Cher Victor Reader-Stream,

Toi qui es à la fois mon lecteur de livres et la bibliothèque portable qui ne me quitte jamais, toi que j’ai dans la peau, toi que j’ai dans la poche, reçois par cette lettre ouverte l’hommage que me dicte la gratitude !

« Entre ici, Victor Reader ! Entre ici, génial engin par qui littérature et cécité s’épousent et cessent de s’opposer !

Bien sûr, je lisais avant toi, je lisais en braille, je lisais sur cassette, je lisais par la bouche de lectrices bénévoles ou payées en mots doux sonnants et culbutants mais, c’est avec ta présence à mon côté, c’est par ta voix, c’est grâce à toi que la lecture a tout envahi. À force de t’écouter quelques heures chaque jour, tu es devenu l’un des héros du roman de ma vie. Gloire à toi qui as rempli ma vie de l’ivresse des livres ! Gloire à notre vie commune dans l’empire de la littérature dont, fidèlement, inlassablement, sans jamais quémander de verre d’eau ni même reprendre haleine, tu me révèles les merveilleuses vastitudes !

Tu n’es qu’une machine  ? Ceux qui te voient le disent. Ça n’enlève rien à l’affection que je te porte. Pour peu qu’on les traite bien, certaines machines ont des constances et des manières de ne pas décevoir qui manquent à bien des hommes. Et puis si machine que tu sois, tu parles, tu lis, tu m’accompagnes, tu me consoles, tu m’éveilles, tu m’émeus, tu m’enchantes… Combien de vrais vivants peuvent se vanter d’en faire autant ?

Comme d’autres la date de leurs noces, jamais je n’oublierai notre rencontre le 7 juillet 2009. On m’avait parlé de toi, en vente libre dans le magasin spécialisé où tout aveugle parisien se rend au moins une ou deux fois par an, là-bas vers Duroc. Bizarrement, à Paris, les aveugles, avec leurs yeux rien bons que pour pleurer, ont depuis 200 ans leur QG communautaire dans les beaux quartiers.

La vendeuse est là, que je connais depuis assez longtemps pour l’appeler Nadine. Dans le rôle de l’entremetteuse, c’est elle qui te pose sur le comptoir où, intimidé, je porte la main sur toi. Elégance, beauté, poids idéal, un air de robustesse, ta face présente un bon pavé numérique à l’ancienne, boutons protubérants, étoile sous le 7, dièse sous le 9, picot sur la touche 5. Tu ressembles à ces téléphones avec quoi on s’est souhaité l’an 2000, ces téléphones qui n’étaient pas plats comme des écrans, ces téléphones qui se connectaient à un interlocuteur plutôt qu’à l’Internet, ces téléphones dont le commandement n’avait pas encore pris la forme d’une chorégraphie sur une surface plane. Peu t’importe, à toi, si bien conçu pour moi, que les doigts aient récemment appris à faire danser la techno  ! Je te touche, te caresse, te manipule, te tripote, te désire. En haut, à gauche, sur la tranche, Nadine m’indique le bouton marche/arrêt. J’appuie.

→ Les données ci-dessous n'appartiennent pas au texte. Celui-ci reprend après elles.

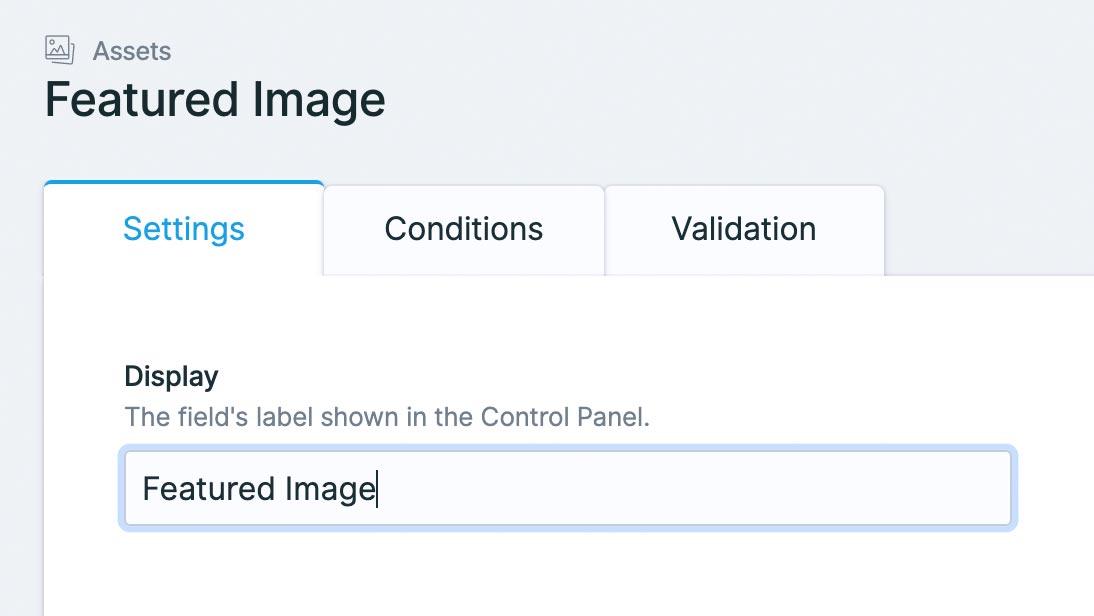Select the active Settings tab label

[x=183, y=229]
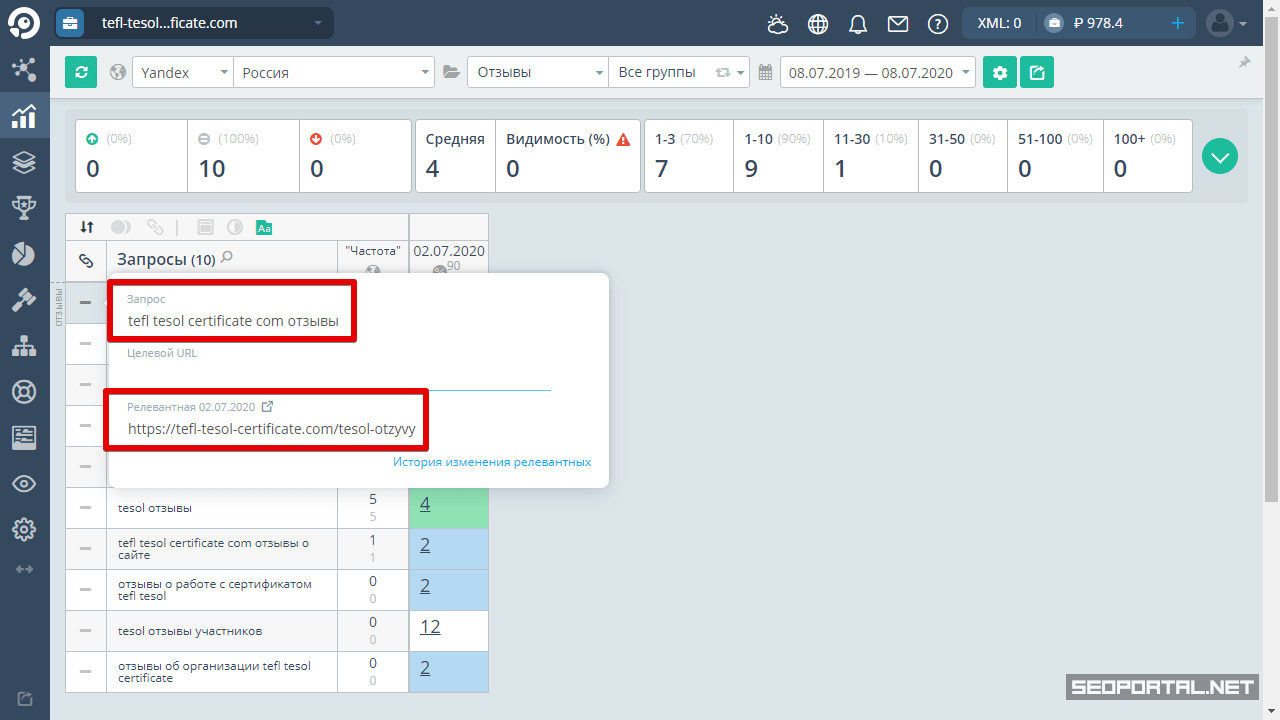1280x720 pixels.
Task: Open the date range 08.07.2019 — 08.07.2020 dropdown
Action: [878, 72]
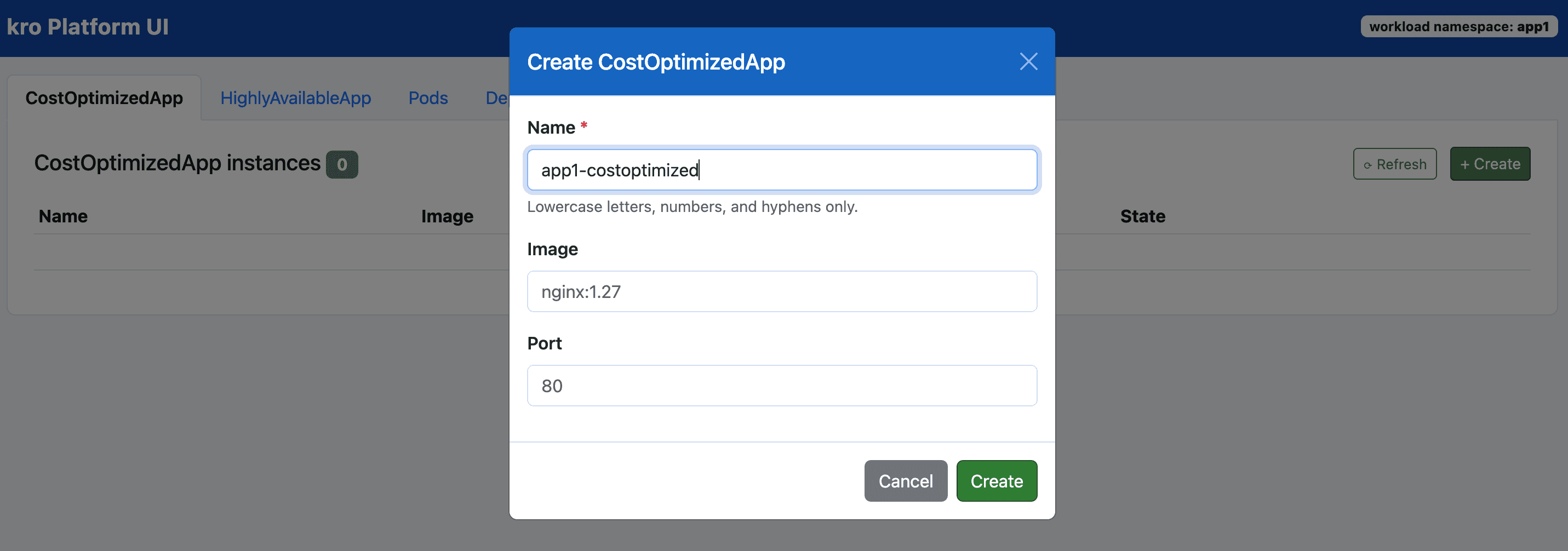
Task: Click the Port label in the dialog
Action: pos(544,343)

Tu parles ! Cette première fois, je t’entends non pas au casque mais à travers ton petit haut-parleur : « Bienvenue à Victor Reader ! » Tu as la voix virile et l’accent de ton Québec d’origine. Précédée d’un bip assez court – un fa dièse aigu pour être précis –, l’intonation descend d’une octave sur les deux syllabes de Reader. Ça te fait l’air bonhomme.

J’étais loin d’imaginer alors que ce «  Bienvenue à Victor Reader  !  » deviendrait pour moi un leitmotiv, un jingle, l’unique couverture sonore de chacun de mes livres, le bruit qu’ils font en s’ouvrant, l’accueillant carillon qui ne cesserait plus de tinter pour moi aux portes de la littérature.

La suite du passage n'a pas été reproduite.